Q&A - Retaining Wall

Thought I'd share my answer to a recent query.

Q: I live in Connecticut and we have no shortage of stone to work with. I am starting to build a retaining wall that will be about 54" tall, I have a good base and have a couple of questions that maybe if you have time you could help me with. I know to have batter on the front side of the wall, my question is the earth side, do I make the earth side parallel to the front, batter towards the front, like a free standing wall, or some books I have read suggest that the bottom third be built like a free standing wall and then the rest is parallel to the front. I plan on using some tie stones to anchor the wall to the earth it retains. I plan on the base course being level and having plenty 1:5, or 1:6 batter, am I on the right track?

A:The profile of the retaining walls I build tend to have a 1:6 batter on the face and 1:4 on the back. The back face is nothing beautiful but it is built with the same principles that are applied to the front. On a 54" tall wall the base might be 3.5' wide and the top 1.5' wide.

Have fun building.

2 comments:

  1. Interesting topic here, and a great idea to post it on the blog. Let me ask if I may, why the batter on the back side of the wall?

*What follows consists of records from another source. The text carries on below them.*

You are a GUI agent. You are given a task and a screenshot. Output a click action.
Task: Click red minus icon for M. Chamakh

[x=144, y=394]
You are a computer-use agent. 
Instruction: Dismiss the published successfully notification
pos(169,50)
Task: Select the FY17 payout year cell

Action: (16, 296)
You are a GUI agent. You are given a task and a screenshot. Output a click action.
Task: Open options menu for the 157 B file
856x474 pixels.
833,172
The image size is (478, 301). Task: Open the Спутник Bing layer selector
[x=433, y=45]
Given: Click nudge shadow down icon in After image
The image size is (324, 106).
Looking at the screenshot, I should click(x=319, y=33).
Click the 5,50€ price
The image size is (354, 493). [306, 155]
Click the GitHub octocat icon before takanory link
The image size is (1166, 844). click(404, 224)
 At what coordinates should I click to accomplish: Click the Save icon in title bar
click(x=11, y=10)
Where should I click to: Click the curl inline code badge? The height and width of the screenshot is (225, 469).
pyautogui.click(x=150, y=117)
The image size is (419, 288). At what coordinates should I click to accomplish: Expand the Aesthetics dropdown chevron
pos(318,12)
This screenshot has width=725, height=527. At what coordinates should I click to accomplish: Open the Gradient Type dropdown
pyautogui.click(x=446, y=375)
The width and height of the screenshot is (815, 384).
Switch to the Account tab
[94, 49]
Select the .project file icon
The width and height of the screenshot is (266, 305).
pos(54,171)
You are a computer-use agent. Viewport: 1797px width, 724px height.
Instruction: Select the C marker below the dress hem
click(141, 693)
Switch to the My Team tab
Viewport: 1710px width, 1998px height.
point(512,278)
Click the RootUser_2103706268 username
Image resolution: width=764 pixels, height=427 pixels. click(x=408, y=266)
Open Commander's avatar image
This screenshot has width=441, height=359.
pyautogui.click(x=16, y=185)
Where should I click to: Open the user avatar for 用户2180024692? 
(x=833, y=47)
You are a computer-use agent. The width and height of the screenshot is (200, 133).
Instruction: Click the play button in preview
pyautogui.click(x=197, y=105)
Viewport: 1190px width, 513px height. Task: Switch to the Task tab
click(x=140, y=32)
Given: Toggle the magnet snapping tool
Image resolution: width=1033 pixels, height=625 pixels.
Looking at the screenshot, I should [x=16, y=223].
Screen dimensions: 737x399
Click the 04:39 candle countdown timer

Is it one inch in per 4 inches up? Thanks Dean.

    ReplyDelete
  2. Hi Dean,
    Yes, 1:4 would be one inch in per 4 inches up, or, said another way;
    3" in for every foot of wall height. Laying stone by standing on the front side of the retaining wall means that the back half is built "blind." You can't really see the back face as the wall goes up, so it's built by feel. No guide lines are used. The stronger batter is more forgiving of the looser construction.

    Also, as the wall rises it's more difficult to reach as far back on the construction. When its only at shin height it's easy enough to step onto the construction to set back stones.

    In residential work, most retaining wall tops are 18" wide, or less. Therefore, the body of the wall, under the tops, need only be 18". To determine the width of the base of a wall, I start with the required width at the top, and add 5" (front and back batter) for
    every foot of planned wall height.